My biggest concern about labelling anorexia as BDD is that it restricts our ability to look outside our mental box. A clinician with fixated opinions about the nature of any mental health  condition is blind about the other possibilities of what is going on.  Anorexia and other eating disorders share features with MANY other mental health conditions such as addiction, anxiety disorder, OCD, psychosis, to name but a few. Anorexia has also been conceptualised as a monomania, a developmental disorder, a cultural phenomenon or a rebellion against women’s place in a patriarchal society.  If you consider anorexia is BDD; and if BDD is a form of OCD; and if OCD is an anxiety disorder; and an anxiety disorder is a response to trauma,  then it follows that anorexia is a trauma condition.  Really?

Reductio ad absurdam.

What distinguishes anorexia from other forms of BDD is the Anorexic Voice. We all talk to ourselves but the Anorexic Voice is more persistent, intrusive and often concrete (i.e., real). Is the anorexia hence BDD with schizophrenia?  How one labels a complex condition like anorexia is of more than academic interest. A diagnosis of delusional disorder like this may lead to a lifetime of antipsychotic medication, which never cures anorexia.

And even when the scales fall from someone’s eyes, and they both know and feel that they are skin and bone, it still is not enough to get the anorexic person to start eating again. They are not suddenly recovered so what do we think is going on now?
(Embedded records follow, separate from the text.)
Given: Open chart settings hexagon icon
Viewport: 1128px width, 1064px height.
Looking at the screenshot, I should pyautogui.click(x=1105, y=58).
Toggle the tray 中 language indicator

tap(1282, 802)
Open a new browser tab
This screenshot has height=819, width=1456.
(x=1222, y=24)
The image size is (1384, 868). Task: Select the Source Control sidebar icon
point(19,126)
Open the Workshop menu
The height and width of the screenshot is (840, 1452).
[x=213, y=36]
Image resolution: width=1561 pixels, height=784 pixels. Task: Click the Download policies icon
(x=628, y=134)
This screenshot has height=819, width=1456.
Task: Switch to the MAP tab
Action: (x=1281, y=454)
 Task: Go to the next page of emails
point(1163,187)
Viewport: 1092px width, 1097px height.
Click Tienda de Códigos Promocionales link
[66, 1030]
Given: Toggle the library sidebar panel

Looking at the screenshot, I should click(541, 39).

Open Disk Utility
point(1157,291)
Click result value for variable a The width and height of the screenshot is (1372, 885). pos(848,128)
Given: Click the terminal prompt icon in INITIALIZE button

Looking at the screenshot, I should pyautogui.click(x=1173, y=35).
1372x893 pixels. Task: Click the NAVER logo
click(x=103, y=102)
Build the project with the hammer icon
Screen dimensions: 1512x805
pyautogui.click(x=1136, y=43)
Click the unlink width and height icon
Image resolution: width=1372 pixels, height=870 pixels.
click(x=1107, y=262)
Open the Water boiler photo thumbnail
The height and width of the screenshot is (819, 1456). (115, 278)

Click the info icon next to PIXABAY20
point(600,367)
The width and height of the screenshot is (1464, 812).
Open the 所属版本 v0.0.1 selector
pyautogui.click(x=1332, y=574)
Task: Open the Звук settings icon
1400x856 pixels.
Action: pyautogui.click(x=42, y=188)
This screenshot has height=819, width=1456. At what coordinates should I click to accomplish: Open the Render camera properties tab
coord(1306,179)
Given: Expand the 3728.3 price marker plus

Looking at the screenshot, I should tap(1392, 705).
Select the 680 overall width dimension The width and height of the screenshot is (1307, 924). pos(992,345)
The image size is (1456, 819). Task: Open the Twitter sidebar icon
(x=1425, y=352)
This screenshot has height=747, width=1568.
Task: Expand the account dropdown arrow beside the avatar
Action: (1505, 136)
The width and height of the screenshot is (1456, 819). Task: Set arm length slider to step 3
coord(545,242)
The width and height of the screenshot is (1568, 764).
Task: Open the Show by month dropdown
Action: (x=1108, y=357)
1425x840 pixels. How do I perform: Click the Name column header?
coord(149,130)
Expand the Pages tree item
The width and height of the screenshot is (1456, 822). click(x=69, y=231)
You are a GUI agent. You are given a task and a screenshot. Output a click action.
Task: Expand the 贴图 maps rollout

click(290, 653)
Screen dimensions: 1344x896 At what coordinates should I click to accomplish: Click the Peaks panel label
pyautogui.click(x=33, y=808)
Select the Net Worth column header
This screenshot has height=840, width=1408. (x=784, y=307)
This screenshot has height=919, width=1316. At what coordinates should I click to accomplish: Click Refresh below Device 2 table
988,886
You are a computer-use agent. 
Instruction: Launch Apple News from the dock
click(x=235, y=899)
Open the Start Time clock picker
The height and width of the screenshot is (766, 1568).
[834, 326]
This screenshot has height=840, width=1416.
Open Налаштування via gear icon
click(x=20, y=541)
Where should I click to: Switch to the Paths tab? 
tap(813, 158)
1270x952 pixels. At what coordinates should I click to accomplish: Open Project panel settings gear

It is unhelpful therefore to fit everyone with delusional beliefs about the body into the same diagnostic box, no matter how much we have vested our truth in it. We could, for example, call gender dysphoria a form of BDD, implying delusional beliefs about being in the wrong body, with extreme, compulsive  and aggressive actions taking place (hormone therapy, genital or breast amputation etc)  to help a person feel better. I am not sure it will go down well to place people questioning their gender to be forced into therapy for BDD.  (“You aren’t really a woman in a man’s body, you just have BDD”)


My final plea is to allow anorexia to sit in a place on its own, where it has aspects of BDD and OCD and psychosis and pretty much everything else. This is why it is so pervasive and difficult to treat. There is no single therapy or therapist up to the job of rescuing a person from their toxic relationship with food and with themselves. Unlike with other forms of BDD, recovery is concomitant with a rise in self-worth. I am going to fight the anorexia, because “I’m worth it”.